**Exercise:**
Please rewrite only the records from the line with "Terms (95, 2566)" up to and including the line with "Oregon Woman Saves", keeping each request unchanged. Multiply both coordinates in every answer by 1.85 and round to whole numbers, with halves rounded up.

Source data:
+ + + + + + +

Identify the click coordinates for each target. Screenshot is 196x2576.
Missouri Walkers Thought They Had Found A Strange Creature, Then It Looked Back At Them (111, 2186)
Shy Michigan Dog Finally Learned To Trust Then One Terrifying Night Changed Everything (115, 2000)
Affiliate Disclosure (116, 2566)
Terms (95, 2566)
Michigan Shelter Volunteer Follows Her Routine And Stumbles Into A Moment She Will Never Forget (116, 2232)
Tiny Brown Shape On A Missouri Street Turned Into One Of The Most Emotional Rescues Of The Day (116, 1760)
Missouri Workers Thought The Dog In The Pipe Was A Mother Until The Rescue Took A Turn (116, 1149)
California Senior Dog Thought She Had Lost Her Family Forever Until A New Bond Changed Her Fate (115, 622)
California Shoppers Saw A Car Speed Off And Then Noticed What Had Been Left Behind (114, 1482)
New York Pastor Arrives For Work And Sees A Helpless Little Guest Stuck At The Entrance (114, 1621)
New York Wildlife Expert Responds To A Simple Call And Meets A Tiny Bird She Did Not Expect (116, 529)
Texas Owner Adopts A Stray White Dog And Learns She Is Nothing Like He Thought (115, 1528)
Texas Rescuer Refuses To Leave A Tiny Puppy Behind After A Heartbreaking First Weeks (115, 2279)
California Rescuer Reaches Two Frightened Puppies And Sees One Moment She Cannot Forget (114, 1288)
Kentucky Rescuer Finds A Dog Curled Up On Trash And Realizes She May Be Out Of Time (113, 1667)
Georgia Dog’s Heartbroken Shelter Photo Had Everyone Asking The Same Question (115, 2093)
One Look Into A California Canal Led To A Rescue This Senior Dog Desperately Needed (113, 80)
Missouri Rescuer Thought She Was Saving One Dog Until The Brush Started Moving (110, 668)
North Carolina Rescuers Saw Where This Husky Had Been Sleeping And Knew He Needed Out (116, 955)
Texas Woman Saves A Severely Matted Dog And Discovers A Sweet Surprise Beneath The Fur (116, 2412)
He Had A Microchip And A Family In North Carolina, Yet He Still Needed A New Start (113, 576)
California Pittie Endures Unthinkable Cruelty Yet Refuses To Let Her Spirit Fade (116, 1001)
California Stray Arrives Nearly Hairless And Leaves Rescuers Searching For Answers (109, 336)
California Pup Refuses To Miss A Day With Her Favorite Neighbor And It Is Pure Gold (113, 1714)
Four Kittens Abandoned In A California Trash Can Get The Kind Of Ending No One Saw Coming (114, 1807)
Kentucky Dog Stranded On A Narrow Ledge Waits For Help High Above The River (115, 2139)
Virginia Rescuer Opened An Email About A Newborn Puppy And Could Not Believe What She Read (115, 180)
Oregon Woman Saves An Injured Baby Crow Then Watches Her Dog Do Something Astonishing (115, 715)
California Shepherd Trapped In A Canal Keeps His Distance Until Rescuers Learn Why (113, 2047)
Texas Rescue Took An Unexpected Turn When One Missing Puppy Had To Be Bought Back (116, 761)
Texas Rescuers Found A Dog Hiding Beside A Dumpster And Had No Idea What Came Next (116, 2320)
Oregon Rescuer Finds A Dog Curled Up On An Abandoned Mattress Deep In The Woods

+ + + + + + +

**Response for this exercise:**
Terms (176, 4747)
Michigan Shelter Volunteer Follows Her Routine And Stumbles Into A Moment She Will Never Forget (215, 4129)
Tiny Brown Shape On A Missouri Street Turned Into One Of The Most Emotional Rescues Of The Day (215, 3256)
Missouri Workers Thought The Dog In The Pipe Was A Mother Until The Rescue Took A Turn (215, 2126)
California Senior Dog Thought She Had Lost Her Family Forever Until A New Bond Changed Her Fate (213, 1151)
California Shoppers Saw A Car Speed Off And Then Noticed What Had Been Left Behind (211, 2742)
New York Pastor Arrives For Work And Sees A Helpless Little Guest Stuck At The Entrance (211, 2999)
New York Wildlife Expert Responds To A Simple Call And Meets A Tiny Bird She Did Not Expect (215, 979)
Texas Owner Adopts A Stray White Dog And Learns She Is Nothing Like He Thought (213, 2827)
Texas Rescuer Refuses To Leave A Tiny Puppy Behind After A Heartbreaking First Weeks (213, 4216)
California Rescuer Reaches Two Frightened Puppies And Sees One Moment She Cannot Forget (211, 2383)
Kentucky Rescuer Finds A Dog Curled Up On Trash And Realizes She May Be Out Of Time (209, 3084)
Georgia Dog’s Heartbroken Shelter Photo Had Everyone Asking The Same Question (213, 3872)
One Look Into A California Canal Led To A Rescue This Senior Dog Desperately Needed (209, 148)
Missouri Rescuer Thought She Was Saving One Dog Until The Brush Started Moving (204, 1236)
North Carolina Rescuers Saw Where This Husky Had Been Sleeping And Knew He Needed Out (215, 1767)
Texas Woman Saves A Severely Matted Dog And Discovers A Sweet Surprise Beneath The Fur (215, 4462)
He Had A Microchip And A Family In North Carolina, Yet He Still Needed A New Start (209, 1066)
California Pittie Endures Unthinkable Cruelty Yet Refuses To Let Her Spirit Fade (215, 1852)
California Stray Arrives Nearly Hairless And Leaves Rescuers Searching For Answers (202, 622)
California Pup Refuses To Miss A Day With Her Favorite Neighbor And It Is Pure Gold (209, 3171)
Four Kittens Abandoned In A California Trash Can Get The Kind Of Ending No One Saw Coming (211, 3343)
Kentucky Dog Stranded On A Narrow Ledge Waits For Help High Above The River (213, 3957)
Virginia Rescuer Opened An Email About A Newborn Puppy And Could Not Believe What She Read (213, 333)
Oregon Woman Saves An Injured Baby Crow Then Watches Her Dog Do Something Astonishing (213, 1323)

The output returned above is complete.